Search code examples
pythonlistcsvcarriage-return

Replace carriage returns in list python


I have a list of values and need to remove errant carriage returns whenever they occur in a list of values.

the format of the file that I am looking to remove these in is as follows.

field1|field2|field3|field4|field5
value 1|value 2|value 3|value 4|value 5
value 1|value 2|value 3|value 4|value 5
value 1|value 2|val
ue 3|value 4|value 5
value 1|value 2|value 3|va
lue 4|value 5

I am looking to address a situation like the one above where there are errant carriage returns in the 3rd and 4th values for the last 2 rows of data.

I have seen a few posts for how to address this but so far nothing has worked for this situation.
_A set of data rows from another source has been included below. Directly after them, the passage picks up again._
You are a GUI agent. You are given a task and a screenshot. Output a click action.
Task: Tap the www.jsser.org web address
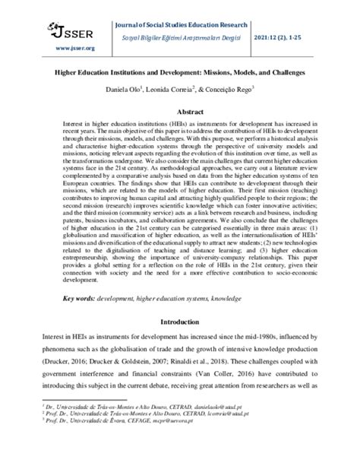click(54, 48)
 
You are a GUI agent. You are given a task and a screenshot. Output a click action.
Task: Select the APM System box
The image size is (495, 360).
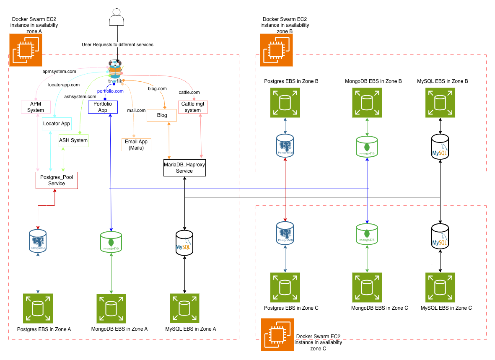(36, 107)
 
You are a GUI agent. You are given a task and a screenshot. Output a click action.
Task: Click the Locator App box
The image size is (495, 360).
(57, 124)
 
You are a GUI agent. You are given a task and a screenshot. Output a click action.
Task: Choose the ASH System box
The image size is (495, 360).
(73, 140)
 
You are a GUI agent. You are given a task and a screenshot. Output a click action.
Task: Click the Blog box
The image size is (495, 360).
(161, 115)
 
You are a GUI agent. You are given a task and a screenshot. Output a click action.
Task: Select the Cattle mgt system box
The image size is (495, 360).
(193, 107)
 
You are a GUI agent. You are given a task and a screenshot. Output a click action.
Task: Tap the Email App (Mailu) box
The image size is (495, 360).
(135, 145)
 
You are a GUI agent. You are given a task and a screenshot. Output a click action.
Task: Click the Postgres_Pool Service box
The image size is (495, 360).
(57, 181)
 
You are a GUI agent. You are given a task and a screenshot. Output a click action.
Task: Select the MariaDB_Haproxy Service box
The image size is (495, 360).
(184, 168)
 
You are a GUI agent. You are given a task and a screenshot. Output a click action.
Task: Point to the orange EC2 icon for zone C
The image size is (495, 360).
(277, 334)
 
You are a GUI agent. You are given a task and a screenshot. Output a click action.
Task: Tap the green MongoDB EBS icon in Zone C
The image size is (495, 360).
(367, 287)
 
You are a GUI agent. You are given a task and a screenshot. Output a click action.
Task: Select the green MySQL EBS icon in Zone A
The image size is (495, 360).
(185, 308)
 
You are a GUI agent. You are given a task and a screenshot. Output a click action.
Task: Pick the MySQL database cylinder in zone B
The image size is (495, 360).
(440, 147)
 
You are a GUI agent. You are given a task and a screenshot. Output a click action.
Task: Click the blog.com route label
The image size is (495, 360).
(157, 89)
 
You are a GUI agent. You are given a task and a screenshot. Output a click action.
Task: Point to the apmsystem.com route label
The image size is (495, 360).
(60, 72)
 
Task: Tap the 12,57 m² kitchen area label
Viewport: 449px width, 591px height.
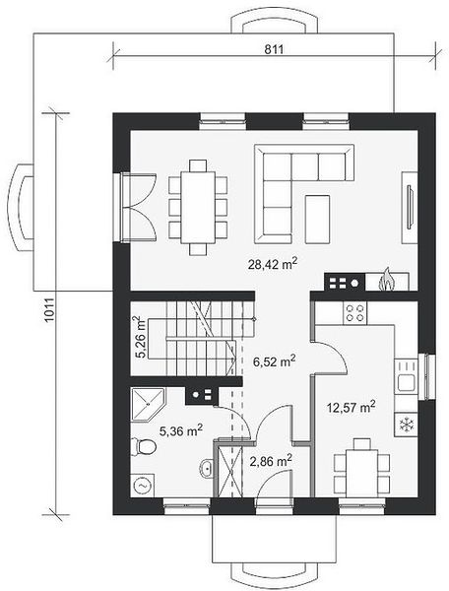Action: pyautogui.click(x=351, y=407)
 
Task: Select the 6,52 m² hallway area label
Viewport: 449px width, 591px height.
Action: pyautogui.click(x=274, y=361)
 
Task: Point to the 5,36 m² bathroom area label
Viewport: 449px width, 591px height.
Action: pyautogui.click(x=181, y=430)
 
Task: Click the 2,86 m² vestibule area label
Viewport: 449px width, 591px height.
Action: pyautogui.click(x=271, y=460)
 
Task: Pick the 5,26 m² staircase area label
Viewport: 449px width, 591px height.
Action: pyautogui.click(x=142, y=337)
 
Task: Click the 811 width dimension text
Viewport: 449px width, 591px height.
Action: pyautogui.click(x=274, y=49)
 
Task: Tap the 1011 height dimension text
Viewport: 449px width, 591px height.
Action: pyautogui.click(x=50, y=310)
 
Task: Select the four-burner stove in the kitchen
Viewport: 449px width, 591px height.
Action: pyautogui.click(x=355, y=313)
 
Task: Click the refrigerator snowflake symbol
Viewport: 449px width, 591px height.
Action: pyautogui.click(x=406, y=425)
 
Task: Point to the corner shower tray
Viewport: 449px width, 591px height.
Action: pyautogui.click(x=147, y=405)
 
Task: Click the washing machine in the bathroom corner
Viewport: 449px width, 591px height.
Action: pyautogui.click(x=143, y=486)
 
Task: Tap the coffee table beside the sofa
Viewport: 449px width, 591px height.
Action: pyautogui.click(x=317, y=219)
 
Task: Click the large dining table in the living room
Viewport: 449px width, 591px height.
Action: pyautogui.click(x=198, y=207)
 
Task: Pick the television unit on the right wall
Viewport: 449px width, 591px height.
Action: pyautogui.click(x=410, y=208)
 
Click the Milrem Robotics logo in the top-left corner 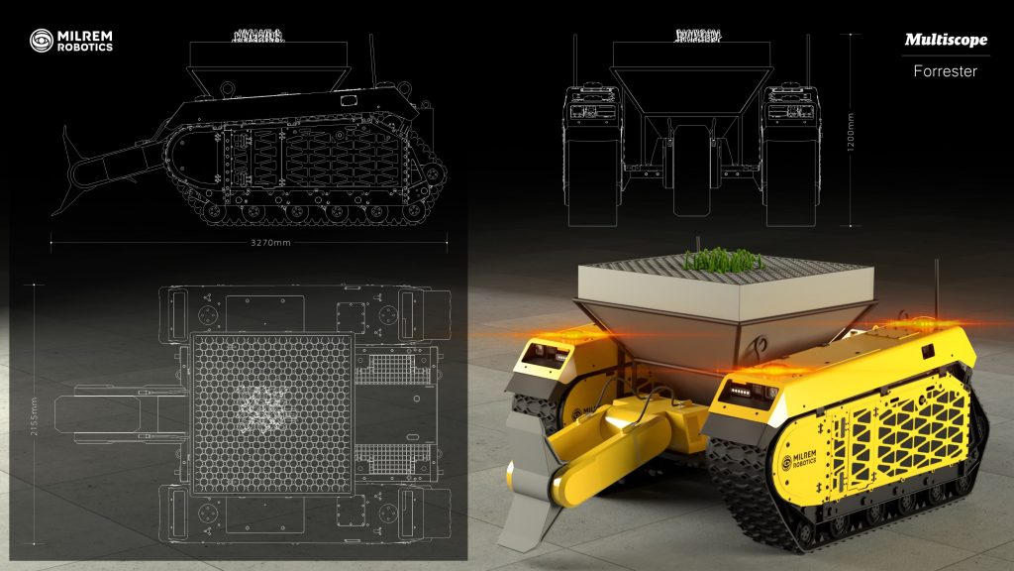pyautogui.click(x=70, y=40)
I have pasted the code I have attempted so far.

import os
import sys

filetoread = 'C:\temp\test.dat'
filetowrite = 'C:\emp\test_updated.dat'

'''
Attempt 1
'''
with open(filetoread, "r+b") as inf:
    with open(filetowrite, "w") as fixed:
        for line in inf:
            fixed.write(line)


'''
Attempt 2
'''           
for line in filetoread:
    line = line.replace("\n", "")


'''
Attempt 3
'''
with open(filetoread, "r") as inf:
    for line in inf:
        if "\n" in line:
            line = line.replace("\n", "")

Solution

  • You have to count the number of fields, to match 5 per line:

    import re
    with open(filetoread, "r+b") as inf:
        with open(filetowrite, "w") as fixed:
            for l in re.finditer('(?:.*?\|){4}(?:.*?)\n', inf.read(), re.DOTALL):
                fixed.write(l.group(0).replace('\n','') + '\n')